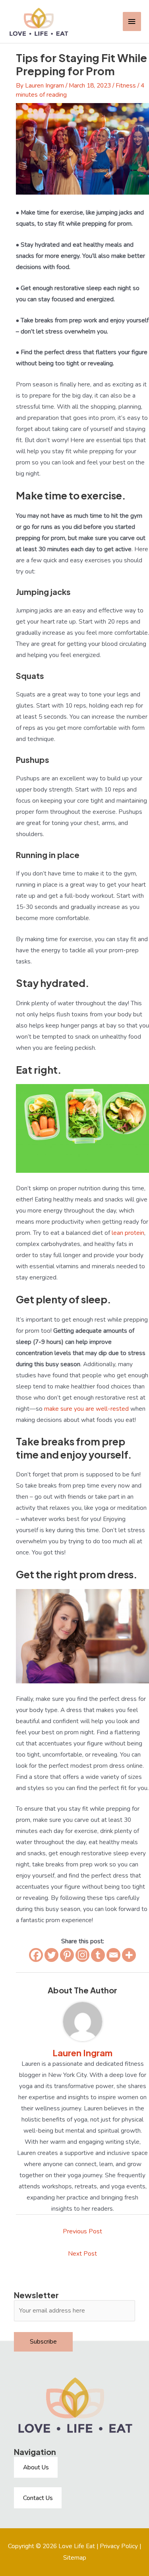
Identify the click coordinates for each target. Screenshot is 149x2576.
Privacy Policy (119, 2546)
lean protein (128, 1233)
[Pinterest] (67, 1955)
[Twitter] (51, 1955)
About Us (36, 2467)
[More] (129, 1955)
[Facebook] (36, 1955)
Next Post (82, 2253)
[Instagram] (82, 1955)
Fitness (126, 85)
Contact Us (38, 2498)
________
(Your goal) The full listing, transcribed exactly and without its pictures, is the expected result.

(Response to the exercise)
Identify the click coordinates for each target. Screenshot is 149x2576.
Privacy Policy (119, 2546)
lean protein (128, 1233)
[Pinterest] (67, 1955)
[Twitter] (51, 1955)
About Us (36, 2467)
[More] (129, 1955)
[Facebook] (36, 1955)
Next Post (82, 2253)
[Instagram] (82, 1955)
Fitness (126, 85)
Contact Us (38, 2498)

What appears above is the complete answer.